CAMPBELL va quant à lui suivre un groupe de maquisards car il sait que les alliés ont débarqué en Normandie. Début juillet, alors que son groupe est cantonné au Petit-Parry (dans la montagne Issoirienne), les résistants sont surpris par une colonne allemande chargée de réduire les poches de résistance dans le secteur. CAMPBELL est tué dans l’engagement alors qu’avec d’autres il couvre la retraite du gros de la troupe.

CARNEY et DOWLER vont quant à eux faire équipe avec deux résistants du Mont-Mouchet et vont rejoindre l’Ardèche où ils vont intégrer un groupe de résistants, puis combattre avec eux. Ils vont retrouver la liberté en septembre lorsqu’ils vont retrouver les troupes américaines qui après avoir débarqué en Provence, remontent la vallée du Rhône.
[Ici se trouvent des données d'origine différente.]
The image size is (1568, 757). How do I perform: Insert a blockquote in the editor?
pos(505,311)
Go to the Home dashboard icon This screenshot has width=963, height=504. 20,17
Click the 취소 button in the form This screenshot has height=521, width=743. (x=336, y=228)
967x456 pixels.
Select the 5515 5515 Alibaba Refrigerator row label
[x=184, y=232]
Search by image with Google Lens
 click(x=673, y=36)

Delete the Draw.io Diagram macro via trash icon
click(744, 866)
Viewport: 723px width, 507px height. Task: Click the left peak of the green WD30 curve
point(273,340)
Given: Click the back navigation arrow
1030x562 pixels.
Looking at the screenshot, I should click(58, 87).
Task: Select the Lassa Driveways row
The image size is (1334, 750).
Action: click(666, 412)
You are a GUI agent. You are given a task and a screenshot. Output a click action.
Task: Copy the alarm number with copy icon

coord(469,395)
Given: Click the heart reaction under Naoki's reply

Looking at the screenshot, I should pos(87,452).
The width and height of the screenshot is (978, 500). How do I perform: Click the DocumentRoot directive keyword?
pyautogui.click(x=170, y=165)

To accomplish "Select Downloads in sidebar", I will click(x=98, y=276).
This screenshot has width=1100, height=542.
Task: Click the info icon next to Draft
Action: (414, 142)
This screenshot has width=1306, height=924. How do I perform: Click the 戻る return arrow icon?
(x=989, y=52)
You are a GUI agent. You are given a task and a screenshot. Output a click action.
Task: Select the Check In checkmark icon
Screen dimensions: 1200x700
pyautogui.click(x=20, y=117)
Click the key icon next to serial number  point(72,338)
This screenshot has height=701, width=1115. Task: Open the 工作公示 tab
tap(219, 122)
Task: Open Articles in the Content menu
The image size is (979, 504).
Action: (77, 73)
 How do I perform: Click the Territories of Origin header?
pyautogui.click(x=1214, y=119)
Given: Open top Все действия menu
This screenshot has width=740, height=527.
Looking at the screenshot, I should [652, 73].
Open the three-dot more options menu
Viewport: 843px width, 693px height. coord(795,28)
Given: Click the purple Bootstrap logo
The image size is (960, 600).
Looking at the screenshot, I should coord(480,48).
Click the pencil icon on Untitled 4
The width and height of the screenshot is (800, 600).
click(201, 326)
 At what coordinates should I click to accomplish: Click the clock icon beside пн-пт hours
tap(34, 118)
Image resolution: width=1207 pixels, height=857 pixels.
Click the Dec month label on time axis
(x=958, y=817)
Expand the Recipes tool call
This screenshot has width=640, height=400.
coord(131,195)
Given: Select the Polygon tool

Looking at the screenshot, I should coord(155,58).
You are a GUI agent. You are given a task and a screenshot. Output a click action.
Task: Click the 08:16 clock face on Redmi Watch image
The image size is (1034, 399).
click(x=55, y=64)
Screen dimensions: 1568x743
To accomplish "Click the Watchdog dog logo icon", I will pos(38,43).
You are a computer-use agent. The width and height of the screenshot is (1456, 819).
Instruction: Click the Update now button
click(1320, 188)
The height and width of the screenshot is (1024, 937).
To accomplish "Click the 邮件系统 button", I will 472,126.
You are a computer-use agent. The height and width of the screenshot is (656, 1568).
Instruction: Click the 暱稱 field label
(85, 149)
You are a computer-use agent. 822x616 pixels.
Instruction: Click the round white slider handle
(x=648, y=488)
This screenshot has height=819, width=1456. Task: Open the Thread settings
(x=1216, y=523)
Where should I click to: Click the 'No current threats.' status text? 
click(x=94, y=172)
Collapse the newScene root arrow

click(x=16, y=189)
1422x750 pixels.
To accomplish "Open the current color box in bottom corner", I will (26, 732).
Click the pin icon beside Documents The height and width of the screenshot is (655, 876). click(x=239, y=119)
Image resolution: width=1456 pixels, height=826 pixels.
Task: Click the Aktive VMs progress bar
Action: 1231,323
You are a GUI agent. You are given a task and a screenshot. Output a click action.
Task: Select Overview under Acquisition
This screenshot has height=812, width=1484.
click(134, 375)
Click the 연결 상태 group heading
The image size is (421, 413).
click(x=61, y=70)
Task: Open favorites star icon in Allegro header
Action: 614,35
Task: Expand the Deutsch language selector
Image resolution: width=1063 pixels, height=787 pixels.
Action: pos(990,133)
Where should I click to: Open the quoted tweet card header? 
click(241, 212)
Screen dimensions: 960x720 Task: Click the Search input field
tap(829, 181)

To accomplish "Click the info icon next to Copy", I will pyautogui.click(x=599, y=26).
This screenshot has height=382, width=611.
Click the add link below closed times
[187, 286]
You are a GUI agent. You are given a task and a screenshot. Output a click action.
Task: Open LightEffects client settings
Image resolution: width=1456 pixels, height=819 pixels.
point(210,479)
B-17G-25-DL Flying Fortress – serial number 42-38061 “GEORGIA REBEL II” - 535th Bomb Squadron / 381st Bomb Group

Pilote : Harold F. HENSLIN
Copilote : Osce V. JONES
Navigateur : Arthur R. GUERTIN
Bombardier : Eugene ARNING
Mécanicien / Mitrailleur supérieur : J. W. PADGETT
Opérateur Radio : Jo R. KARR
Mitrailleur de tourelle inférieure : George B. McLAUGHLIN
Mitrailleur Latéral Gauche : William B. BLACKMON
Mitrailleur Latéral Droit : Clarence T. WILLIAMS
Mitrailleur de queue : Edward H. SELL

Le B-17 Georgia Rebel II qui mène les avions de la première vague est pris à partie par une batterie de Flak durant la majeure partie de sa phase d’approche (appelé Bomb Run). Ignorant les explosions d’obus qui l’encadrent, le bombardier largue ses bombes et referme les portes de sa soute à bombes. Moins d’une minute après que celle-ci aient été refermées, un coup direct atteint son moteur intérieur gauche qui éclate sous le coup. Un incendie alimenté par le carburant enflamme l’aile qui n’est rapidement plus qu’un immense brasier.

Du bombardier hors de contrôle et ravagé par les flammes, quatre hommes parviennent in-extremis à sauter en parachute mais SELL, ouvrant trop vite son parachute, reste accroché à la queue de l’avion. Le bombardier désemparé explose quelques centaines de mètres plus bas, terminant sa course vers le sol en plusieurs tronçons. 

JONES, PADGETT et BLACKMON sont capturés rapidement puis conduits dans l’après-midi à l’hôpital militaire allemand d’Orléans. Les sept aviateurs décédés durant l’explosion et la chute de leur avion sont inhumés individuellement le 1 mai 1944 dans le cimetière communal d’Avord.
 
La mission du 28 avril 1944 a été programmée du fait de la présence à Avord de l’unité allemande suivante :


Junkers Ju 88S-1 de la K.G. 66 à Avord. On aperçoit à l'arrière plan le bois des tambours et le château d'eau

Venant de Montdidier (Somme) cette unité allemande est arrivée à Avord courant mars 1944. La I./K.G. 66 (ou I. Gruppe du Kampfgeschwader 66) est équipée d’avions bimoteurs Junkers Ju-88 et Ju-188 spécialisée dans le marquage d’objectifs. Ce Groupe d’éclaireurs (ou Pfadfinder) est engagé dans l’opération Steinbock, la reprise des bombardements sur Londres et le sud de l’Angleterre.
 
L’opération Steinbock qui a débuté dans la nuit du 21 au 22 janvier s’achèvera le 29 mai suivant sur un constat d’échec, en partie à cause d’équipages inexpérimentés et d’un nombre d’avions "Pfadfinder" insuffisant.